Directions for this task
Collect every line of the records below that contains the string "screenshot", and copy each one in full.

Task material
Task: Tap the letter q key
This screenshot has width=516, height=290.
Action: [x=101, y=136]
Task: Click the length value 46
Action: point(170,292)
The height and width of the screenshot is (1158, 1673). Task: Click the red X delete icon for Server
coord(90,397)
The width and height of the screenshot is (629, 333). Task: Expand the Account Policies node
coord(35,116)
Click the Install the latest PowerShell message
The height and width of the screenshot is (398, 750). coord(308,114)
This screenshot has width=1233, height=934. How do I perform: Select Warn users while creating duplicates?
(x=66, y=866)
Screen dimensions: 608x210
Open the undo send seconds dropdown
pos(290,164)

Task result
This screenshot has width=516, height=290.
The height and width of the screenshot is (1158, 1673). Task: Click the red X delete icon for Server
The width and height of the screenshot is (629, 333). Task: Expand the Account Policies node
The height and width of the screenshot is (398, 750). coord(308,114)
This screenshot has width=1233, height=934. How do I perform: Select Warn users while creating duplicates?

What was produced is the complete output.